Required work: This exercise asks for an exact copy of the lines from the one containing "You are a GUI" through the final line of the material, with pictures omitted.

━━ Supplied information ━━

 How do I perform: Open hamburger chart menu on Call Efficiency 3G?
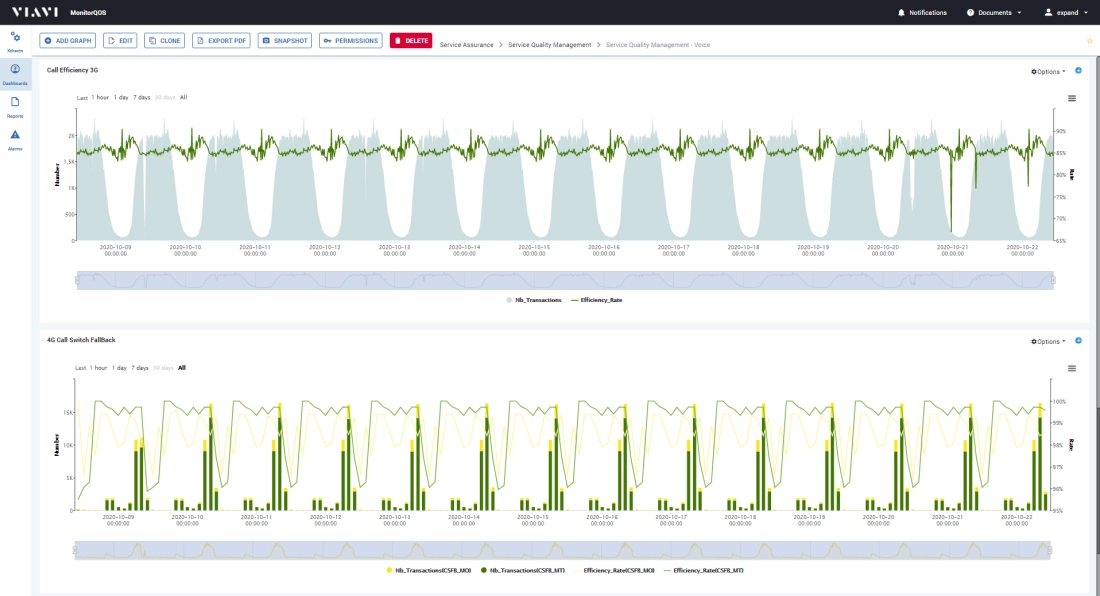coord(1072,98)
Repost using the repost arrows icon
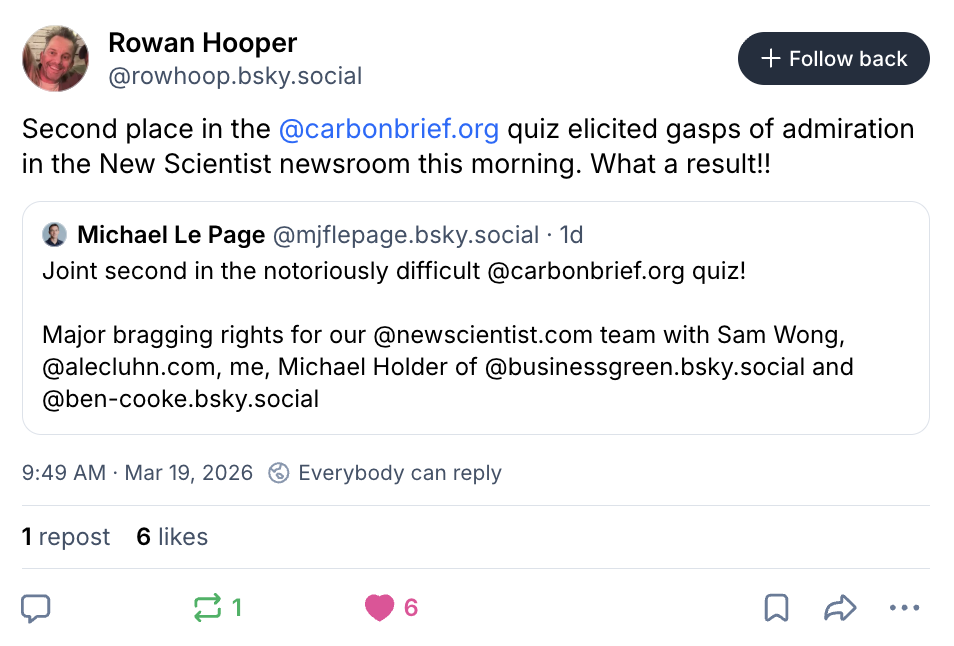954x646 pixels. tap(209, 608)
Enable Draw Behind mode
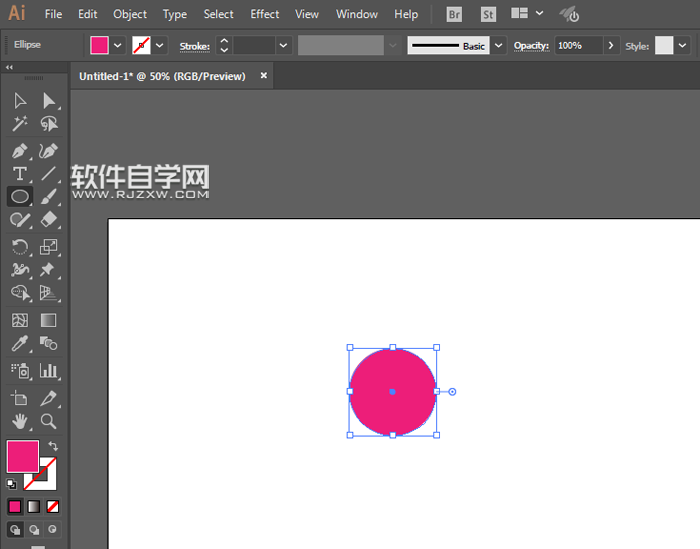 tap(34, 530)
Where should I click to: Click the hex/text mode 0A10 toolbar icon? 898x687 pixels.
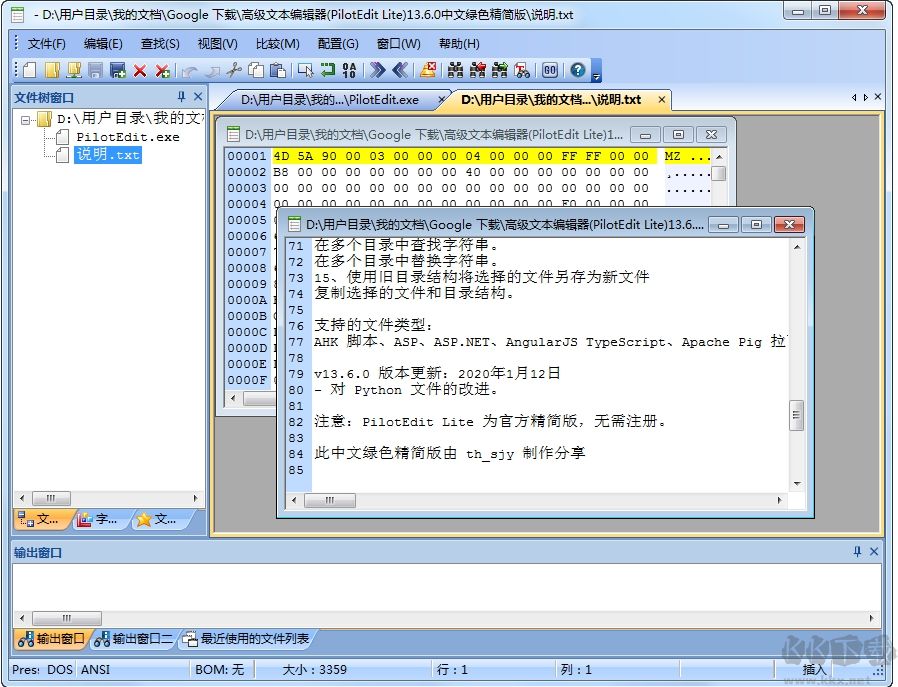[348, 70]
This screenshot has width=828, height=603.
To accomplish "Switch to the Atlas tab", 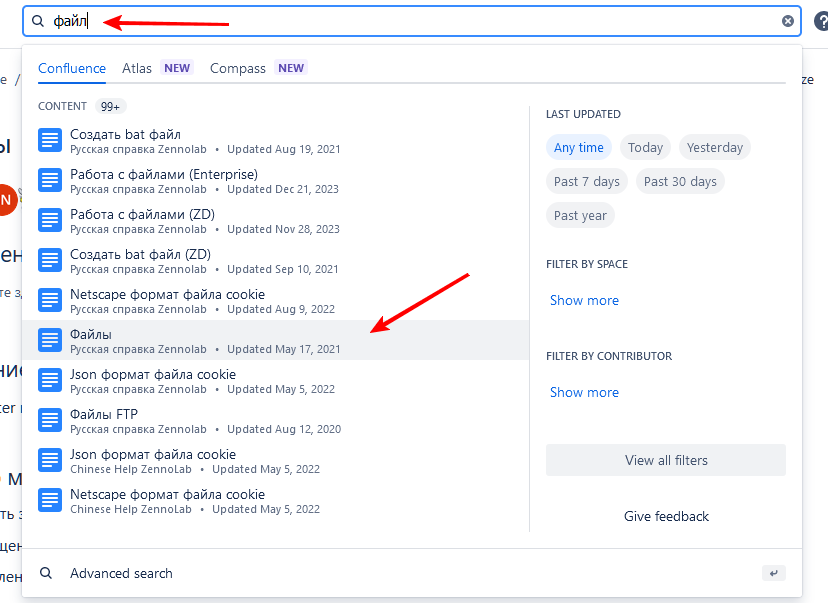I will (x=137, y=68).
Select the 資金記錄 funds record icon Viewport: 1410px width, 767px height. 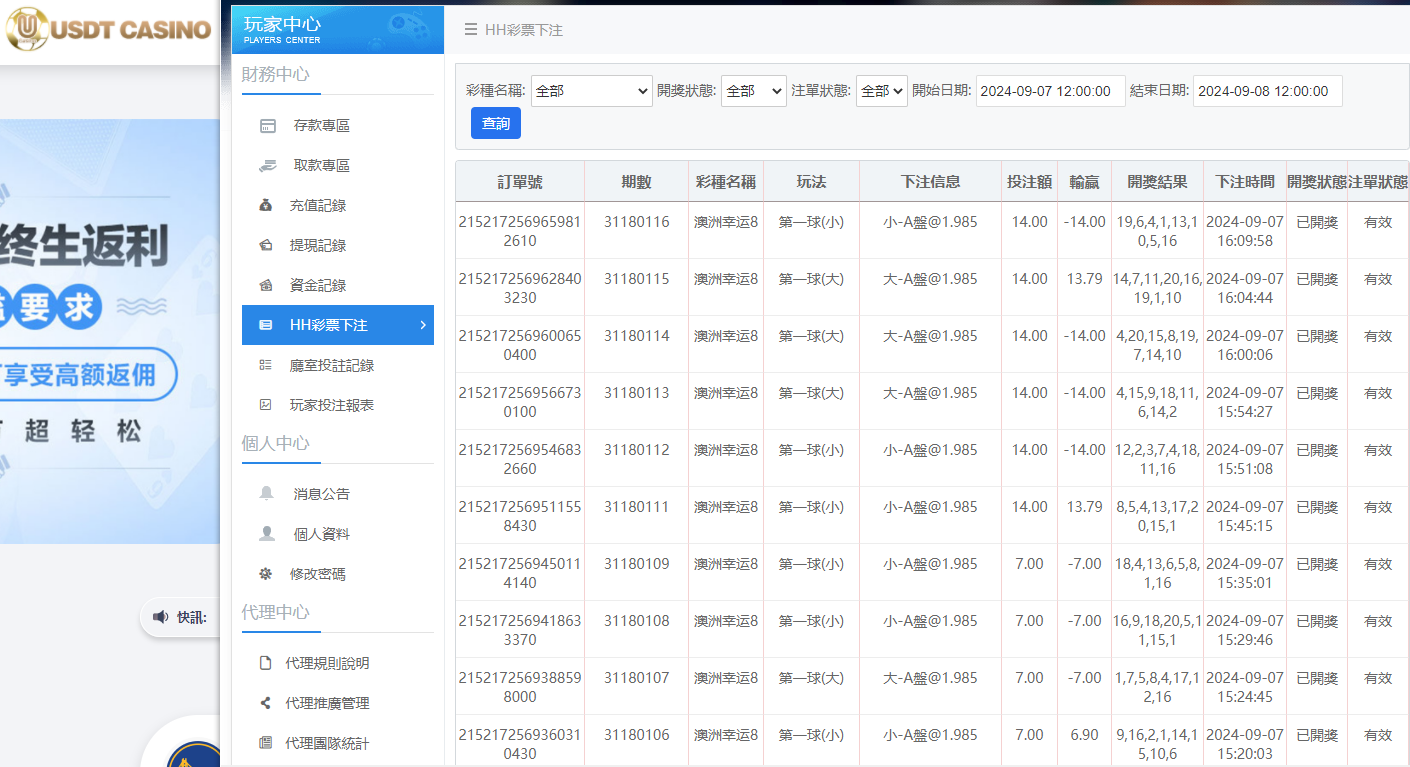point(266,285)
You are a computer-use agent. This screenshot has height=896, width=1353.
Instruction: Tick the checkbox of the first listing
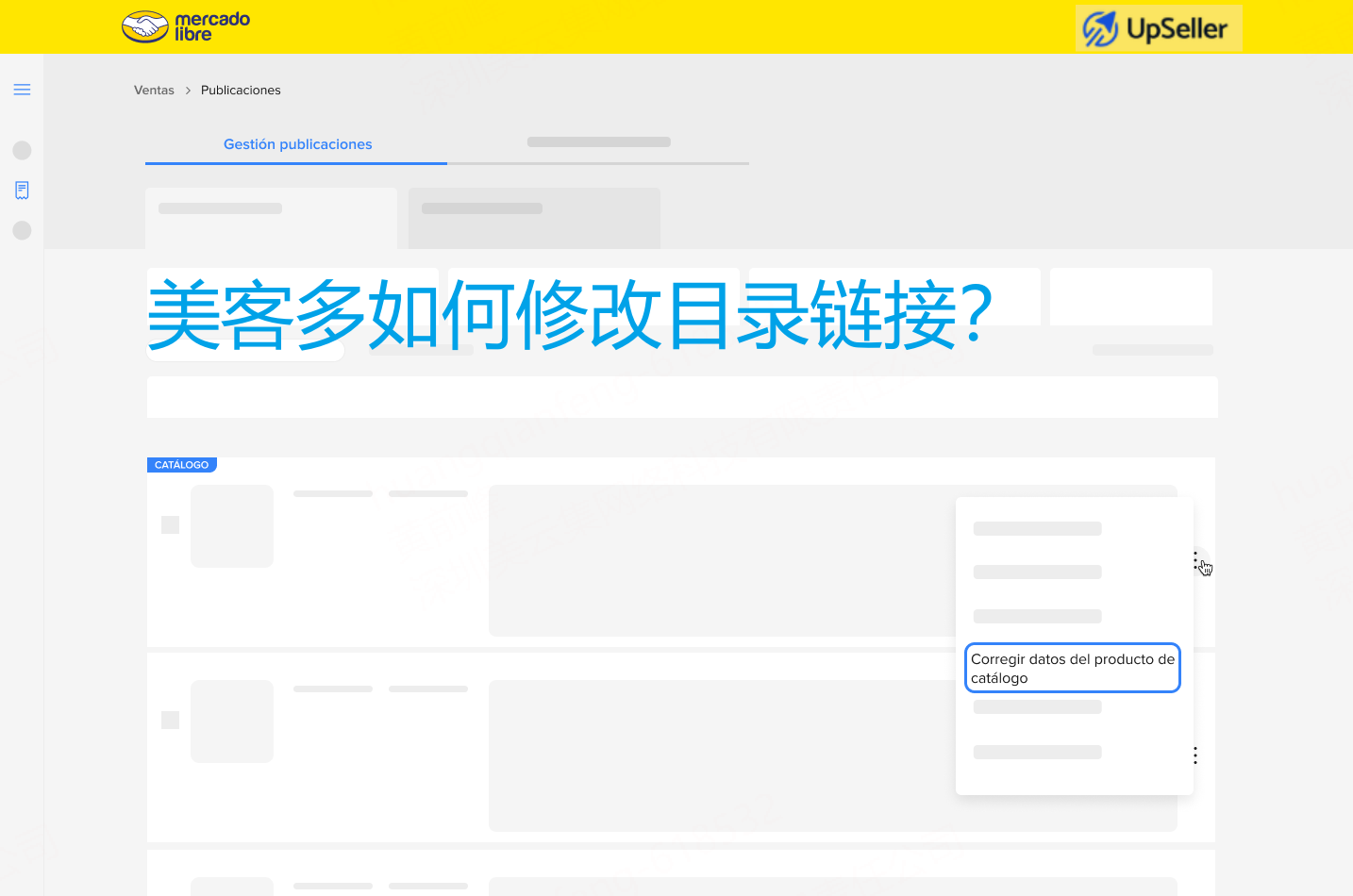pyautogui.click(x=170, y=524)
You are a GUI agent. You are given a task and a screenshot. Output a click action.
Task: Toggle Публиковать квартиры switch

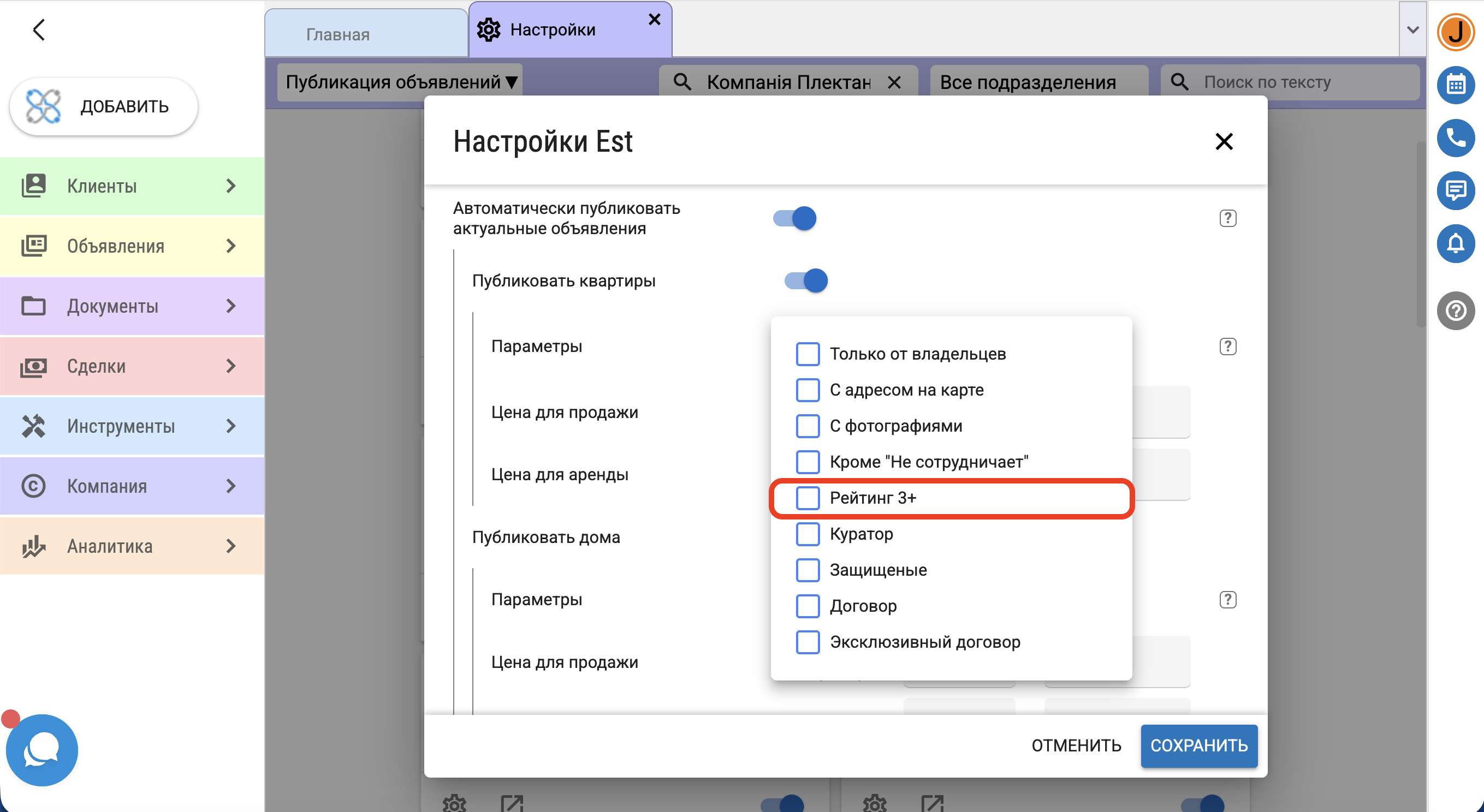(805, 280)
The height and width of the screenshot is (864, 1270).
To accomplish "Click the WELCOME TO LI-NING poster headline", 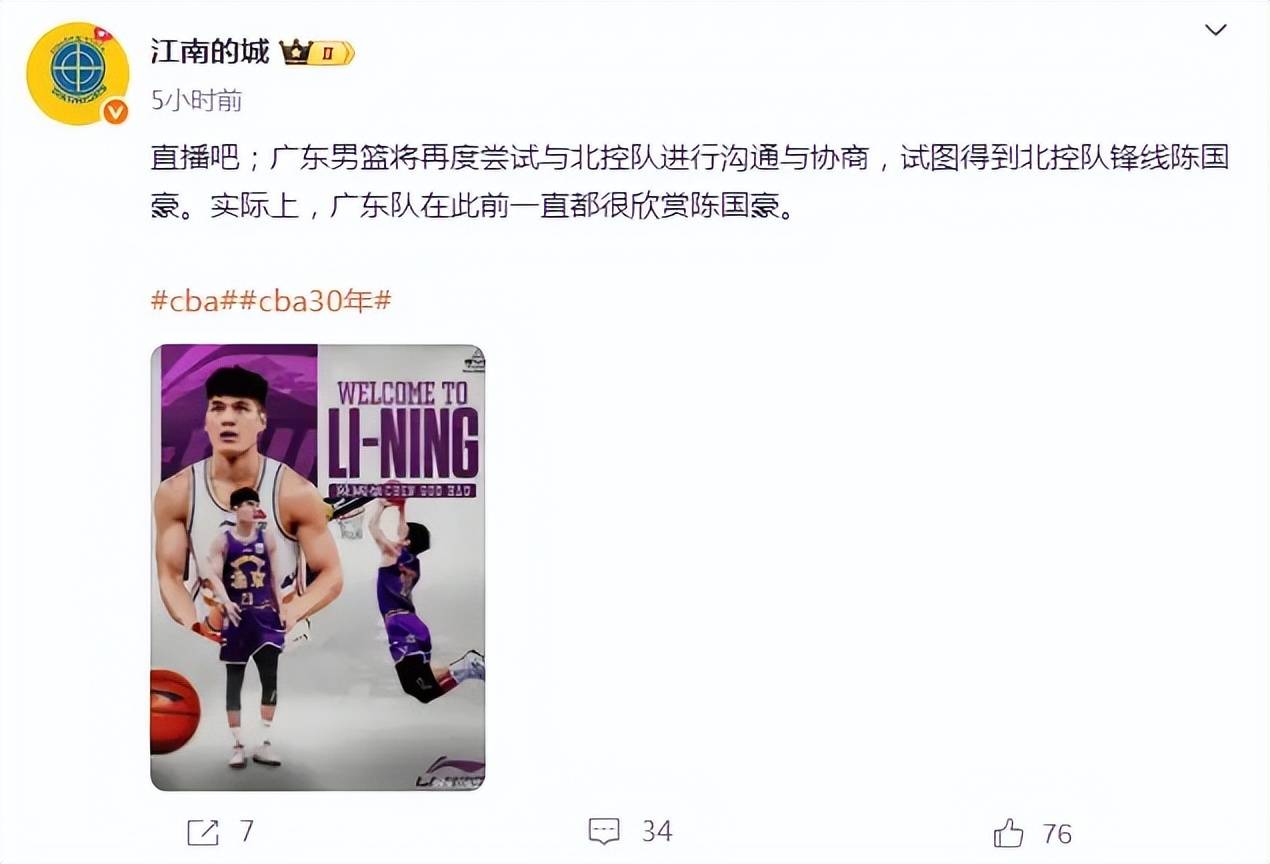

━━━

Answer below:
You are a GUI agent. You are given a task and a screenshot. Output a click action.
Task: Toggle Публиковать квартиры switch

(805, 280)
The height and width of the screenshot is (864, 1270).
To accomplish "Click the WELCOME TO LI-NING poster headline", 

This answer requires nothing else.